Ciao a tutti/e 👋
Questa è l’ultima newsletter dell’estate. Volevo ringraziarvi per aver letto fin qui. Onestamente non mi aspettavo nulla da questo progetto, se non la possibilità di sperimentare senza dovermi attenere a strategie editoriali e vincoli accademici, e alla fine è diventato una cosa che mi piace un sacco, con un seguito che non avrei mai immaginato.
Che dire? Grazie davvero e buone vacanze! ❤
D’estate il mio quartiere si riempie dell’odore intenso e dolciastro dei cespugli di falso gelsomino, una pianta rampicante del tutto simile a quella del vero gelsomino a eccezione del suo profumo, tutt’altro che delicato. È una fragranza densa e penetrante, che verso la fine di maggio invade le strade e gli appartamenti, annunciando ai suoi occupanti l’imminente arrivo della bella stagione. È anche il segnale tacitamente condiviso che preannuncia il modo tutto convenzionale in cui il quartiere cambia assetto per accogliere il caldo. Un modo che ha a che fare con il progressivo dileguamento delle attività dalle verande dei bar, a vantaggio di una presenza ancora più baldanzosa nei centri commerciali e di una dislocazione dei rapporti umani attorno ai margini delle piscine che costellano il quartiere.
La stima è approssimativa, ma nel raggio di due chilometri da dove abito ci sono almeno quaranta piscine. Ho provato a contarle tutte su Google Maps. Un numero esiguo è arroccato sulle terrazze degli attici di lusso, mentre la maggior parte si nasconde dietro i cespugli di falso gelsomino che abbracciano i condomini e i centri sportivi. Sono angoli di benessere privato, visibili esclusivamente dall’alto di una mappa satellitare, piccole oasi nascoste che solo di tanto in tanto tradiscono la propria presenza riempiendo l’aria immobile delle ore pomeridiane con le vibrazioni frizzanti degli occasionali tuffi in acqua.

:: Righe fornite ::
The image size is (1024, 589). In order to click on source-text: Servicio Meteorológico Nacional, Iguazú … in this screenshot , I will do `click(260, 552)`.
---
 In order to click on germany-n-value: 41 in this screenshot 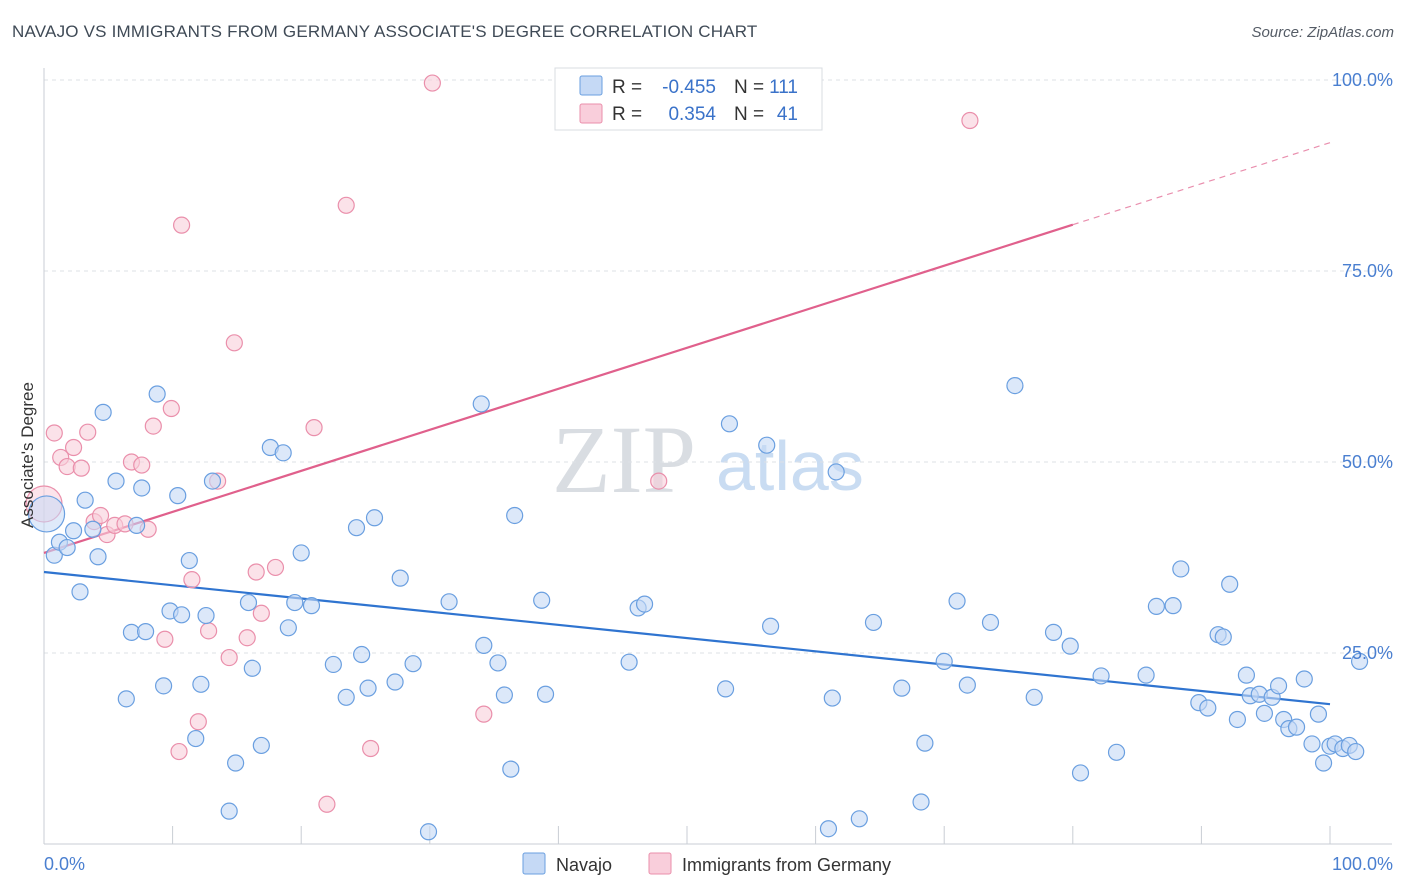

:: Compito da svolgere ::
Trascrivi senza modifiche la parte del brano sull'estate nel quartiere che comincia con "Ciao a tutti/e" e prosegue fino a "avrei mai immaginato." incluso.

:: Soluzione del compito ::
Ciao a tutti/e 👋
Questa è l’ultima newsletter dell’estate. Volevo ringraziarvi per aver letto fin qui. Onestamente non mi aspettavo nulla da questo progetto, se non la possibilità di sperimentare senza dovermi attenere a strategie editoriali e vincoli accademici, e alla fine è diventato una cosa che mi piace un sacco, con un seguito che non avrei mai immaginato.